Of each of LRO's science teams, LROC has easily been the most accommodating to the public, beginning with the release after last summer's First Light of the vehicle's first looks at each of the Apollo landing sights. Since then they have gone to what has to have been a lot of trouble to release at least one full Narrow Angle Camera scan, with good scientific context, on average about twice per week.
That effort has probably gone a long way toward placating thousands of us who have been anxiously awaiting for one of LRO's unique and remarkable close looks at a favorite target, and that's a long "wish list."
Putting together the full atlas of LRO's range of data for the whole Moon, or even for a single target, will require years. We can hope a that even a preliminary LROC wide-angle camera atlas of the Moon might become available soon, among other things. Aside from those breathtaking Apollo landing sites, relocating Surveyor 1 or the fresh impact baseline presented to us by the first image of the Apollo 14's Saturn third stage strike zone, our aforementioned, highly recommended patience makes us hesitate to mention other long sought answers to questions we already suspect the LROC to have nailed.
One challenge, perhaps even for LRO, will be to definitively locate Luna 9, on the western edge of Oceanus Procellarum; site of the first soft landing on the Moon by the Soviets forty-four years ago this month. Russian scientists are prepared for LRO's first look at the less mysterious Lunokhods, so far the only unmanned lunar rovers to be teleoperated on the lunar surface.
Abdrakhimov & Basilevsky of the Vernadsky Institute have digitized the panoramas gathered using the rovers during their the many-kilometer-long tours on the edges of Serenitatis and Imbrium. They are presenting their paper in absentia to the 41st Lunar and Planetary Science Conference at The Woodlands, Texas, March 1 - 5.
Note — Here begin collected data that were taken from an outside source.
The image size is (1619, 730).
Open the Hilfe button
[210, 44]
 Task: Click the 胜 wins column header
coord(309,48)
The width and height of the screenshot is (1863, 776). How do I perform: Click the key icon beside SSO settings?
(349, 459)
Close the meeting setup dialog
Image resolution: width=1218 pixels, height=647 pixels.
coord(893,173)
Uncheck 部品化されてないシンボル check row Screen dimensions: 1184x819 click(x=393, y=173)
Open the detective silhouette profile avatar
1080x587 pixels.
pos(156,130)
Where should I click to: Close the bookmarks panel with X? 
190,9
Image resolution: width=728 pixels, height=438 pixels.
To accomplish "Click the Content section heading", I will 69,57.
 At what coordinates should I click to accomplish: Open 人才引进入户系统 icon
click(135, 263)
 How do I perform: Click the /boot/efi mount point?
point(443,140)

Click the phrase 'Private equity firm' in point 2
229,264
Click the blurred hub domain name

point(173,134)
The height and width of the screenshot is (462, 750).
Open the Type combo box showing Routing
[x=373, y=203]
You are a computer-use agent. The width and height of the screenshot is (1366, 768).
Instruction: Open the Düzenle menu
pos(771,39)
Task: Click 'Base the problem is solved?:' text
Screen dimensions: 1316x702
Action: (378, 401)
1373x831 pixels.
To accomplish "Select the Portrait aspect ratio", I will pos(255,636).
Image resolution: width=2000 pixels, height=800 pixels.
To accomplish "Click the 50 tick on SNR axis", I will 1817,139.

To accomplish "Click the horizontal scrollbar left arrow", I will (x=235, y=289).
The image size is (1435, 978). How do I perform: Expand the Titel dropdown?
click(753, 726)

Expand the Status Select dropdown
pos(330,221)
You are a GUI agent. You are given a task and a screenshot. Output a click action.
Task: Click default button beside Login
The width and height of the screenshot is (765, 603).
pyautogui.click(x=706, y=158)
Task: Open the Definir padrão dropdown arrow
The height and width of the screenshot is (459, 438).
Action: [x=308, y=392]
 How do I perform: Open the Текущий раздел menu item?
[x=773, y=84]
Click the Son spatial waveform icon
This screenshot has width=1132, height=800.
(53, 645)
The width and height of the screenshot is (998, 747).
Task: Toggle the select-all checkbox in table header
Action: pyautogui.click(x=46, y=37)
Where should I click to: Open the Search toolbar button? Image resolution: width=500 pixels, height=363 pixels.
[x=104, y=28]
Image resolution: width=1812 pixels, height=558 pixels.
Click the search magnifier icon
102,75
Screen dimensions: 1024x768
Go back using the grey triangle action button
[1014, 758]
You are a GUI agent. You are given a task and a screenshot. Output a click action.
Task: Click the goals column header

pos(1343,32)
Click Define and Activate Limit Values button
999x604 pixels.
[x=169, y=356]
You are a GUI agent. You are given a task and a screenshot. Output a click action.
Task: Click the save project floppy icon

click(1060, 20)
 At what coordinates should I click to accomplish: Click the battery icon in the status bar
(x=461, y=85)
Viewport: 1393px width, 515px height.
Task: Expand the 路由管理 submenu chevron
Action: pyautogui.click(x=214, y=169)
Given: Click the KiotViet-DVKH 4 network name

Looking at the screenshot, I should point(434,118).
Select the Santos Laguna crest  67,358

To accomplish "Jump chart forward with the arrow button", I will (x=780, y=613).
* UPDATE: Five hours after this posting, "Release 1 of" data from each of the seven LRO experiments to be featured on the Planetary Data System Geosciences Node were individually noted "scheduled for February 18, 2010." However, at the top of the overall LRO hierarchy the following note had by then appeared, "Release 1 of LRO data is scheduled for March 15, 2010." Alas for the mixed messages presently seen there, those who intend on making any use of data from LRO would be wise to bone up on the overall LRO archive plan found at the PDS and that of each of the seven experiments linked there.